■ Exercise data ■
···

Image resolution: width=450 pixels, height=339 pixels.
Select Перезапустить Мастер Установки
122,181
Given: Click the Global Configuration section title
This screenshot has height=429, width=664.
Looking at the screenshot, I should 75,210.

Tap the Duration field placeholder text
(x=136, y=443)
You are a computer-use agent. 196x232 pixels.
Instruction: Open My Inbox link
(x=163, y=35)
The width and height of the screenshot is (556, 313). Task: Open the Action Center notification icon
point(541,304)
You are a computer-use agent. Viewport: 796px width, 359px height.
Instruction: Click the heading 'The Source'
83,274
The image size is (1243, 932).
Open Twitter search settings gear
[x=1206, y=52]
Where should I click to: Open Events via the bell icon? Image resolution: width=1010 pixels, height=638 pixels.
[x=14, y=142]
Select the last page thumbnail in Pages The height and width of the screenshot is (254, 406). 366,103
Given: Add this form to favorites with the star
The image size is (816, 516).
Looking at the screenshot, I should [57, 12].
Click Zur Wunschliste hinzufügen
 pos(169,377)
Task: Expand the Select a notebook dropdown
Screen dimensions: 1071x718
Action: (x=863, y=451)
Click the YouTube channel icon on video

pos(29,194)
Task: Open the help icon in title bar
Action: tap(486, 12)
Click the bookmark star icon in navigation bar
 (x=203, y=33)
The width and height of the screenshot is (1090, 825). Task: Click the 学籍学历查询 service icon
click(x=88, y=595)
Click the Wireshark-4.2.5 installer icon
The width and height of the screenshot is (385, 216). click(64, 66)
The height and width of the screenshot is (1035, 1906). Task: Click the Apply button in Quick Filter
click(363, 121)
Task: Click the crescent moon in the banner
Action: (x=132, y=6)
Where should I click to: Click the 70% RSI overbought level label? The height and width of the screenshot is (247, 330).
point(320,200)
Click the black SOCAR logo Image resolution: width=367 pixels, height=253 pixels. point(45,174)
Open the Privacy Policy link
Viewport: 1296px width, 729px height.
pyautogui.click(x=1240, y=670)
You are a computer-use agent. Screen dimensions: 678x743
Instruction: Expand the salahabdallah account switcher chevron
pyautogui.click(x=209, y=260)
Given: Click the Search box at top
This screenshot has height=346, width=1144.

···

Lay out each line of the items above as a JSON list of strings, with one string per line and blank lines omitted.

[
  "Image resolution: width=450 pixels, height=339 pixels.",
  "Select Перезапустить Мастер Установки",
  "122,181",
  "Given: Click the Global Configuration section title",
  "This screenshot has height=429, width=664.",
  "Looking at the screenshot, I should 75,210.",
  "Tap the Duration field placeholder text",
  "(x=136, y=443)",
  "You are a computer-use agent. 196x232 pixels.",
  "Instruction: Open My Inbox link",
  "(x=163, y=35)",
  "The width and height of the screenshot is (556, 313). Task: Open the Action Center notification icon",
  "point(541,304)",
  "You are a computer-use agent. Viewport: 796px width, 359px height.",
  "Instruction: Click the heading 'The Source'",
  "83,274",
  "The image size is (1243, 932).",
  "Open Twitter search settings gear",
  "[x=1206, y=52]",
  "Where should I click to: Open Events via the bell icon? Image resolution: width=1010 pixels, height=638 pixels.",
  "[x=14, y=142]",
  "Select the last page thumbnail in Pages The height and width of the screenshot is (254, 406). 366,103",
  "Given: Add this form to favorites with the star",
  "The image size is (816, 516).",
  "Looking at the screenshot, I should [57, 12].",
  "Click Zur Wunschliste hinzufügen",
  " pos(169,377)",
  "Task: Expand the Select a notebook dropdown",
  "Screen dimensions: 1071x718",
  "Action: (x=863, y=451)",
  "Click the YouTube channel icon on video",
  "pos(29,194)",
  "Task: Open the help icon in title bar",
  "Action: tap(486, 12)",
  "Click the bookmark star icon in navigation bar",
  " (x=203, y=33)",
  "The width and height of the screenshot is (1090, 825). Task: Click the 学籍学历查询 service icon",
  "click(x=88, y=595)",
  "Click the Wireshark-4.2.5 installer icon",
  "The width and height of the screenshot is (385, 216). click(64, 66)",
  "The height and width of the screenshot is (1035, 1906). Task: Click the Apply button in Quick Filter",
  "click(363, 121)",
  "Task: Click the crescent moon in the banner",
  "Action: (x=132, y=6)",
  "Where should I click to: Click the 70% RSI overbought level label? The height and width of the screenshot is (247, 330).",
  "point(320,200)",
  "Click the black SOCAR logo Image resolution: width=367 pixels, height=253 pixels. point(45,174)",
  "Open the Privacy Policy link",
  "Viewport: 1296px width, 729px height.",
  "pyautogui.click(x=1240, y=670)",
  "You are a computer-use agent. Screen dimensions: 678x743",
  "Instruction: Expand the salahabdallah account switcher chevron",
  "pyautogui.click(x=209, y=260)",
  "Given: Click the Search box at top",
  "This screenshot has height=346, width=1144."
]